Hi, Mark. I'm very very old (51) and have been doing barbell training for about five months. I'm at a point now that when I squat, I have more than bodyweight on my back. This is fine, except that it feels damned heavy, and too often at the start of a rep, I feel a bit ... apprehensive that I won't be able to get up again.
I have two balls, each of normal size, so I make myself do the squats anyway. My questions are: is the apprehension common among novices, and does it fade over time? I hate to think that it'll accrue to the point that it affects my progress.
It's not common among novices who are younger. It's terribly common among older lifters who have been hurt a lot. It won't go away, but you'll learn to deal with it so that you can train. I do every time I do a work set of squats or pulls.

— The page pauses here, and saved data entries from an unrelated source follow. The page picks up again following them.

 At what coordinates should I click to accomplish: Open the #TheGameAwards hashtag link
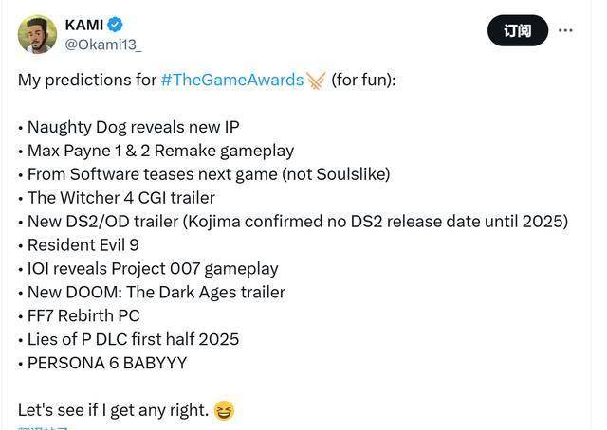pyautogui.click(x=231, y=81)
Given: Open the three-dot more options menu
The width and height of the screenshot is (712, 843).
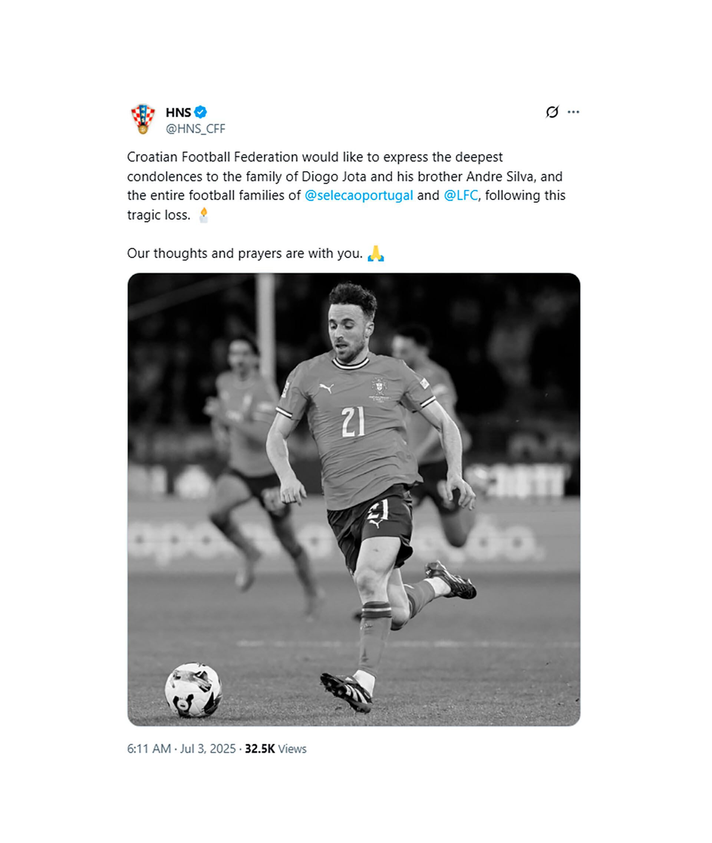Looking at the screenshot, I should pyautogui.click(x=573, y=112).
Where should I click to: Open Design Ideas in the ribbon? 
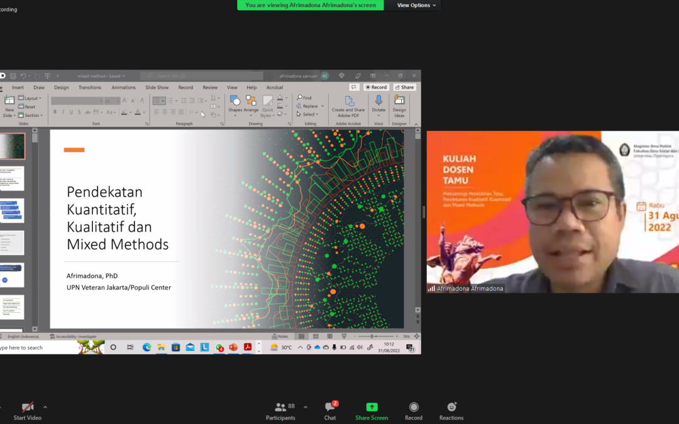tap(399, 106)
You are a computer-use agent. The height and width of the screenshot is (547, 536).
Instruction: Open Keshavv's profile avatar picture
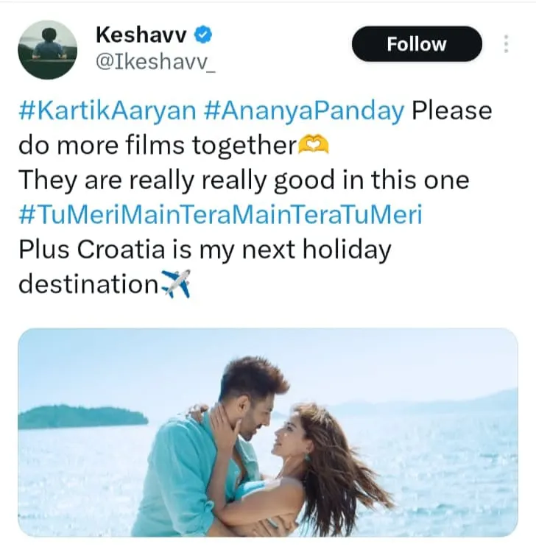[x=47, y=49]
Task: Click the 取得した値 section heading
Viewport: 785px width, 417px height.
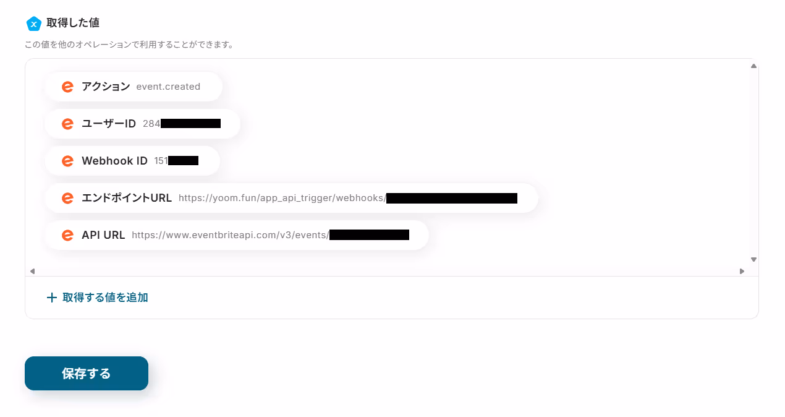Action: (73, 23)
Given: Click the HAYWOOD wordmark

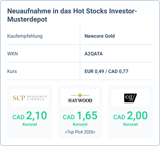Looking at the screenshot, I should tap(80, 100).
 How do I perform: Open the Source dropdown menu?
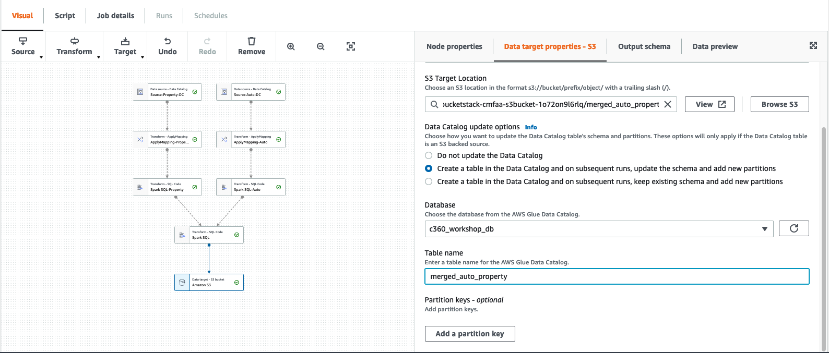point(23,46)
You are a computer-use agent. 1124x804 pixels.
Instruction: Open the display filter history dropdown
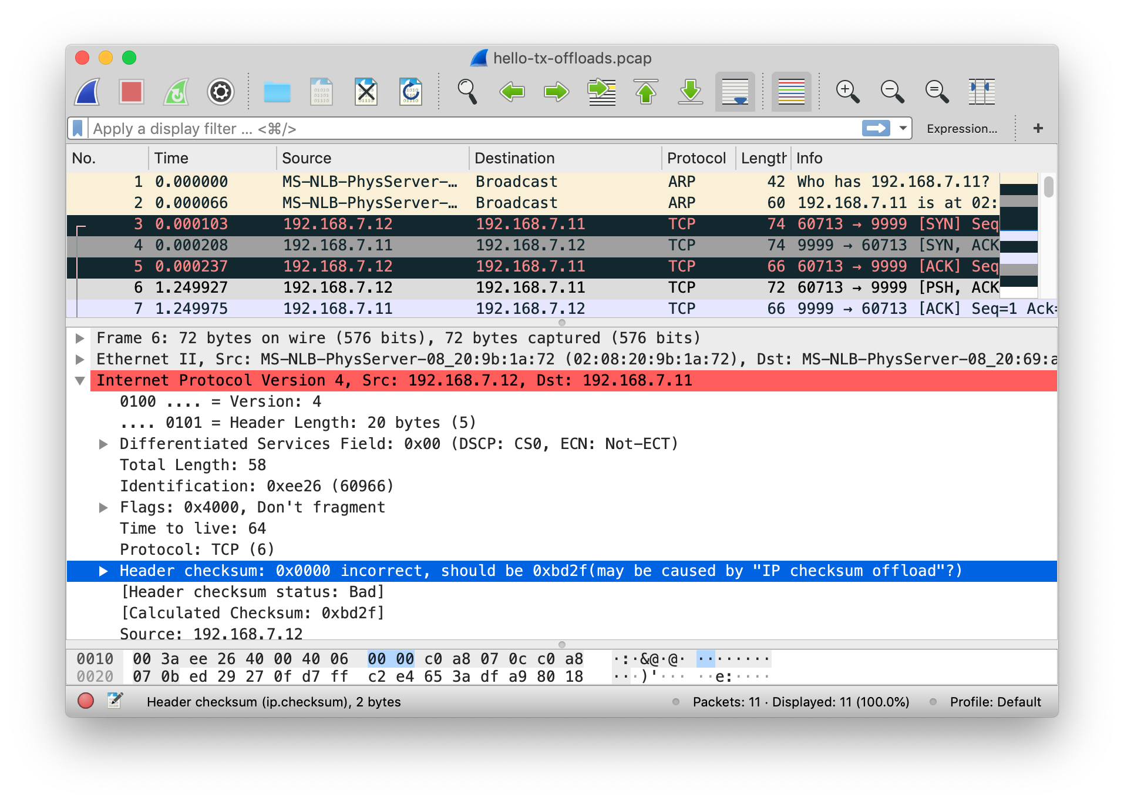(x=903, y=128)
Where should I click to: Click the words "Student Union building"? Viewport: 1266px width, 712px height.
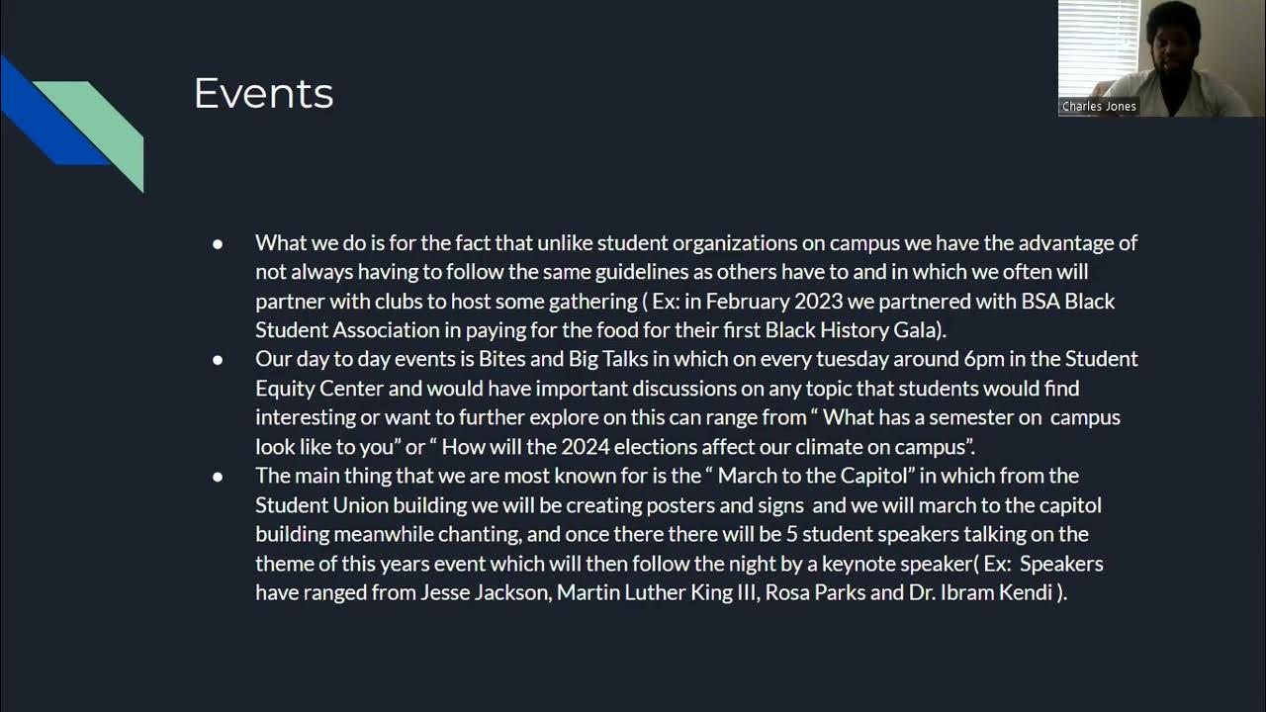[362, 505]
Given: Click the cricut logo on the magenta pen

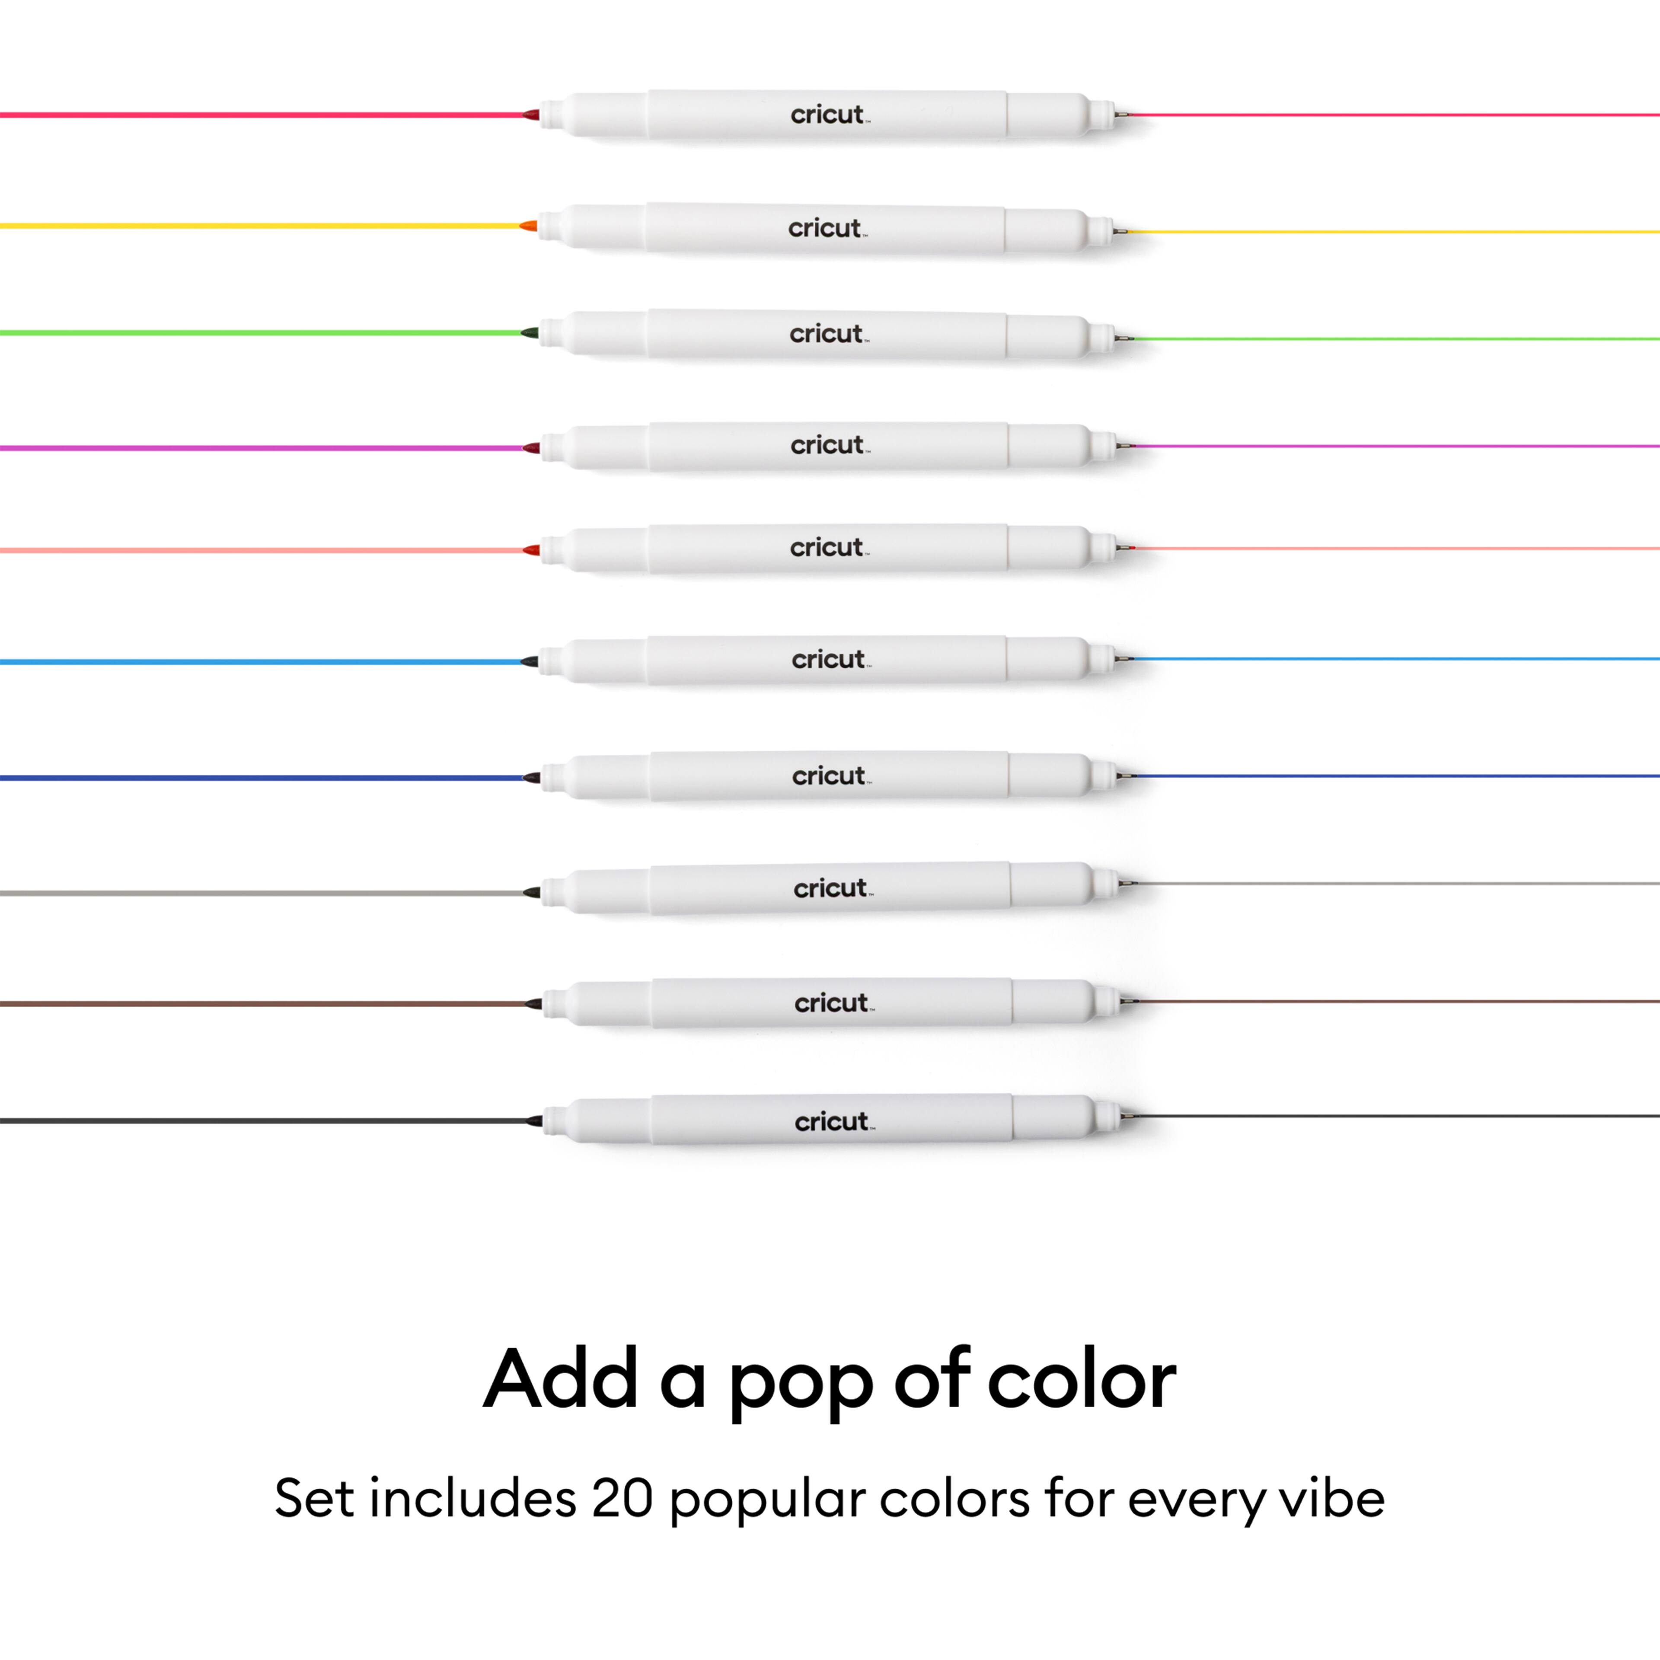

Are you using a belt? Besides the fact that it will make your system more efficient and thus let you move more weight, it will also give you more confidence. Some people claim that they make your abs weaker, which makes no sense. It would not make them work less, it would make them work smarter, and the additional weight you can move will then make them work harder.
I need a confidence booster myself so I'm in the process to figure out how to do a 1 repetition max. I figure moving an extra 30 pounds for 1RM is the best counterargument to that pesky inner voice.
Old ?? I'm going to be 51 in August and I dont feel old at all. Get fired up and use that apprehension to your advantage.
Belt. Yes. Apprehensive old guys should use a belt. I should have mentioned that.
Originally Posted by devnull
Belts are in the top three things that you need if you want to lift heavy. Get one right away. Specifically a Best Belt.
I used be terrified of doing heavy sets. Now I'm slightly less terrified.
I am 26 years old and a novice and there was definitely a mental hurdle when I got to my bodyweight.
I recently hit 220 for and when I first unracked the bar I experienced a strong fight or flight reaction. It was that feeling you get of sudden stress that travels like a wave through your body. My body screamed at me to put the bar back down but I knew that my form was good and that I had eaten and rested enough since my last workout so I should be able to do it.
I made my 3x5 that day and have made PRs every workout since.
At 51 by the Official Geezer Taxonomy you are in fact a geezoid. See the Elderly section for a complete explication of all the categories. Squats are scary and I am not immune to the wheezy dry voice of The Reaper whispering in my left ear when I do them at 61. But if you clean up your form you will find that The Reaper retreats far into background and you can concentrate on the discomfort of the bar on your traps rather than the strain on your lower back. Then you end up contending with the voice(s) of your Old Man and your high school football coach who are yelling at you in stereo to keep at it. Unless of course you have had the rare privilege of Rip Himself standing behind you and announcing at high volume to get your ass down and not cut depth to get your reps. I now find those others far more compelling than The Reaper.
I used to get pretty bad, to the point where my first rep was always a really slow descent and then I would pick it up on the rest. This happened even on second and third sets. I'm not nearly as bad as that now. I can't really point to one specific incident but there were a few milestones coupled with increased experience that the fear just kinda faded a bit.
1. I failed a rep and didn't die, or even get hurt in any way.
2. I got a nice sturdy belt.
I still get nervous but I drop down into the hole anyway knowing that worst case I'll have to dump the bar.
You did not say if you trained alone or at a Gym. If you do train alone do you squat in a rack? With a squat rack you can safely allow the bar to rest on the pins and escape if you can't get back up. When I got past body weight I set up the rack so I could lower the load on the safety bars so that when I got a little greedy with the plates I could get out from under the weight. Knowing that you have an escape route takes away some of the fear of lifting heavy, but I always get cautious when I do a heavy set because I know as an old lifter if I injure myself it will take longer to heal and it may mean the end of an activity I enjoy. Practice the escape with a lighter load and that will increase your confidence. If you know the hazards you can control the risks.